Michael was letting me off the rhetorical hook, and I jumped back into the water as quick as I could.
“Cirac and Zoller realized that some physicists had already isolated a single ion, an electrically charged atom, in an ion trap: an electromagnetic bottle. So they argued that was a good place to start.”
“Then you can use an ion trap to capture and line up your spinning atoms, and you’ve got your quantum computer,” Michael concluded.
“Yes and no,” I replied. “Wineland and Monroe set up an ion trap calculator. They captured a single atom and used its quantum superposition to run a basic operation. They also tried to capture and manipulate two, three and four atoms, but the quantum superpositions were very hard to sustain. Then there’s the programming system. All very tricky.”
“Can’t it be done some other way?” Michael asked, looking pu
zzled. “I mean, as I understand it, these quantum phenomena are buzzing all around us. Can’t you make a better bottle to catch them?”

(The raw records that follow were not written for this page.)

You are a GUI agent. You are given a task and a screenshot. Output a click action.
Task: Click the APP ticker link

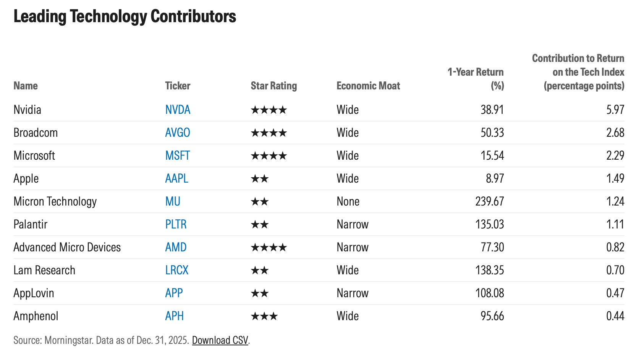pos(174,293)
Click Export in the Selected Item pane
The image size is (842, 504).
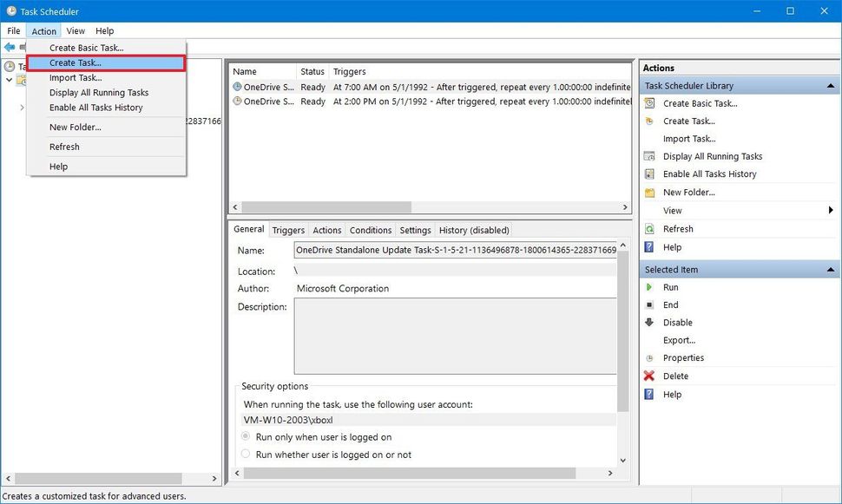coord(681,340)
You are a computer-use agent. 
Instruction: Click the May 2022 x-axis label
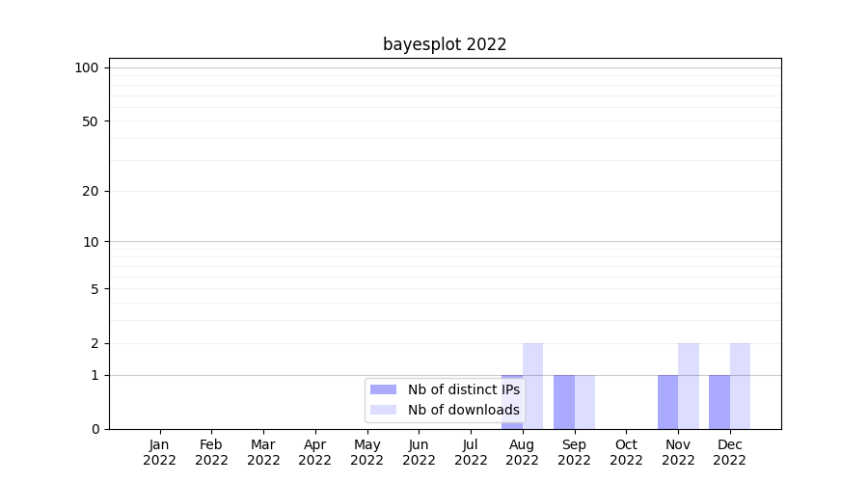click(x=366, y=452)
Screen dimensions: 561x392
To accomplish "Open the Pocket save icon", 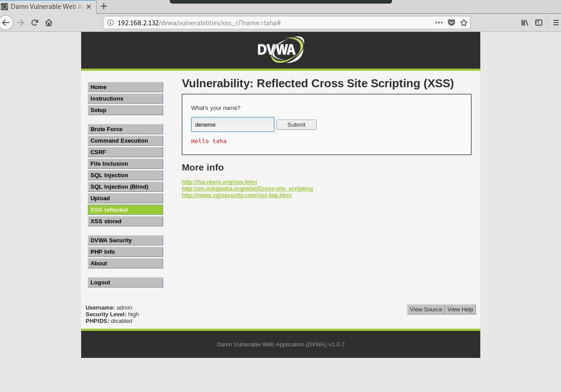I will click(x=451, y=23).
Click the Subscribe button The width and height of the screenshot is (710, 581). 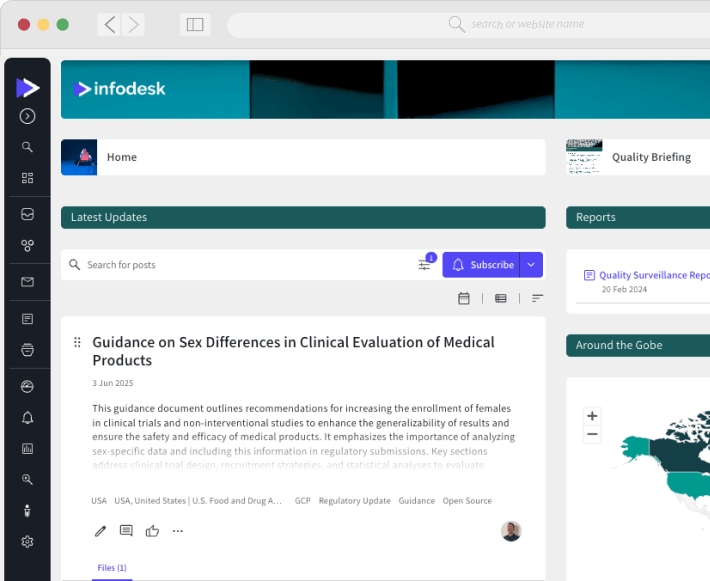(x=482, y=265)
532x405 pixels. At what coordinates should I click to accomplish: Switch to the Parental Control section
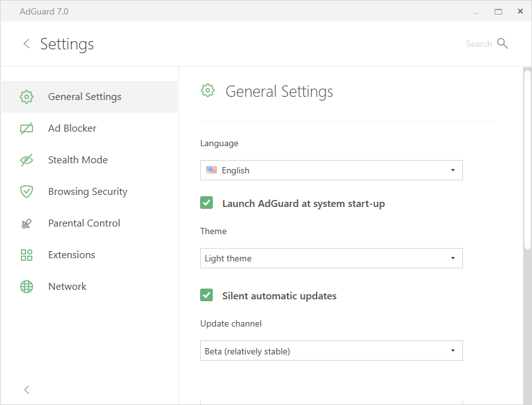tap(84, 223)
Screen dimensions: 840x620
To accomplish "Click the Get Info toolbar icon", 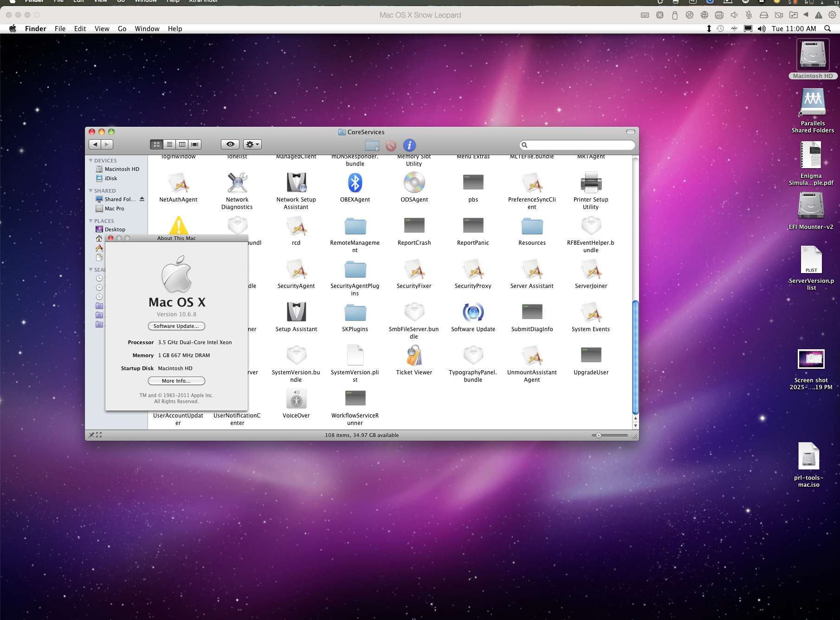I will [409, 145].
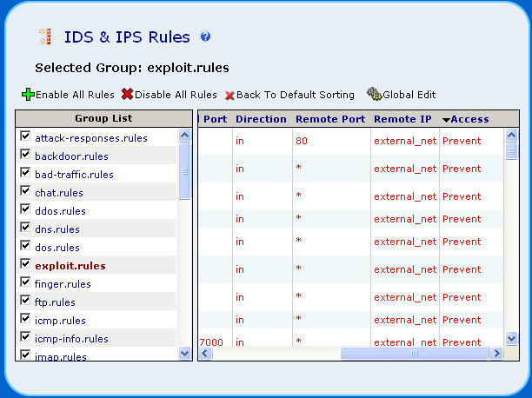This screenshot has width=532, height=398.
Task: Toggle the ddos.rules checkbox
Action: pyautogui.click(x=25, y=210)
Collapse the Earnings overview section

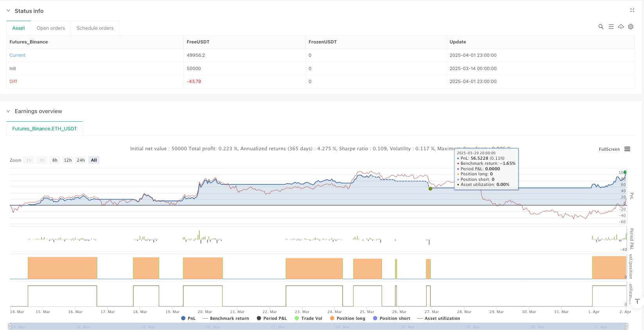(x=9, y=111)
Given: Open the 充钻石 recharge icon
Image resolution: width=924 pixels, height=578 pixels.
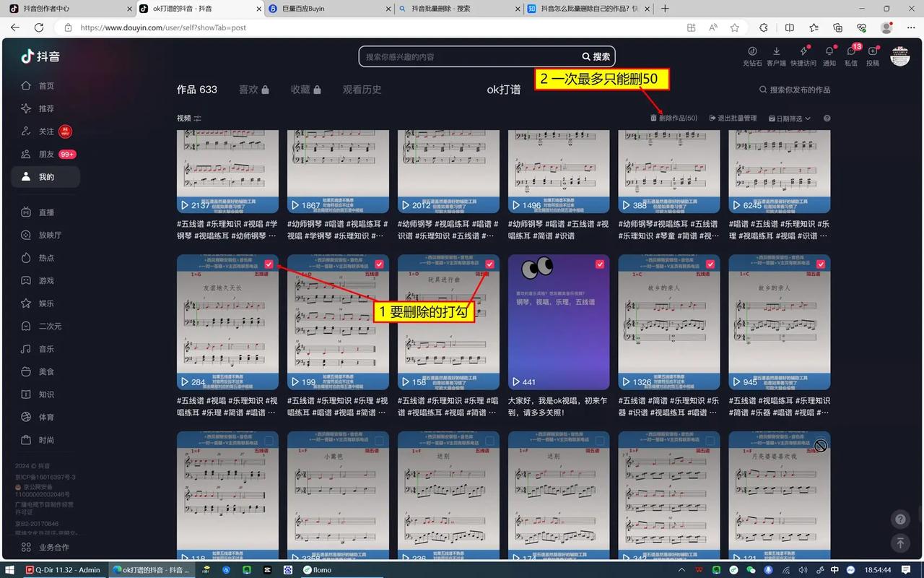Looking at the screenshot, I should pyautogui.click(x=753, y=51).
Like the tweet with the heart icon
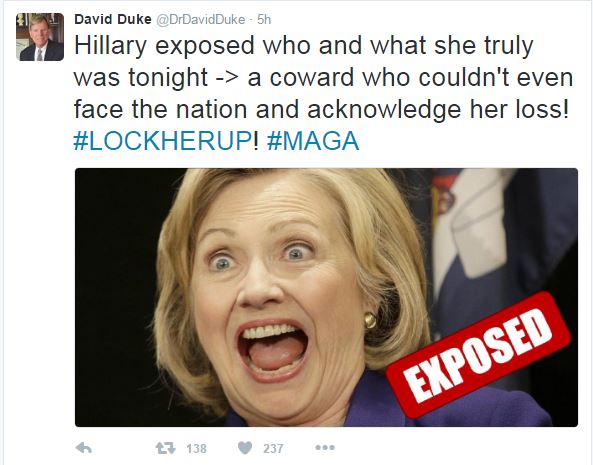The width and height of the screenshot is (593, 465). pos(245,448)
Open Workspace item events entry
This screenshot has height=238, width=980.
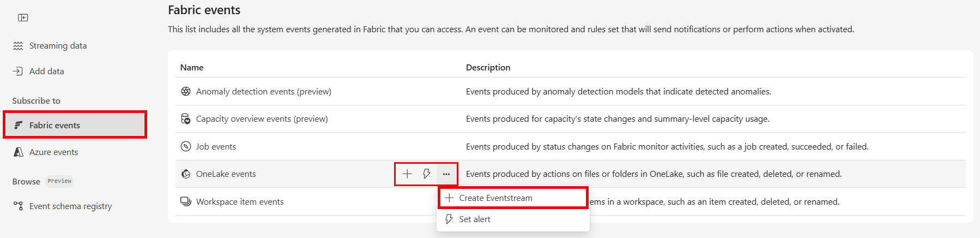[240, 202]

“We’re trying to build on these early experiments, as well as on the work of Kimble, Mooij, Cory and others. We’re exploring the possibilities of cavity quantum electrodynamics, a technique which bounces photons back and forth between two mirrors. Then there’s nuclear magnetic resonance, which suspends molecules in their quantum superpositions. And something else called quantum dots, which are individual electrons surrounded by atoms on a computer chip. And again there’s the superconducting loop, which is a tiny wire with an electric current that runs both clockwise and counterclockwise. We’re working on all these strategies in our various labs. We’ve been able to align ten atoms at once, for example, but there’s a huge distance between that fleeting achievement and a stable quantum computer.”
“But how does an atom decide which event he’s going to marry in the quantum universe of possibilities?” Michael asked, reuniting my explicit and implicit metaphors with his merciless biblical pun.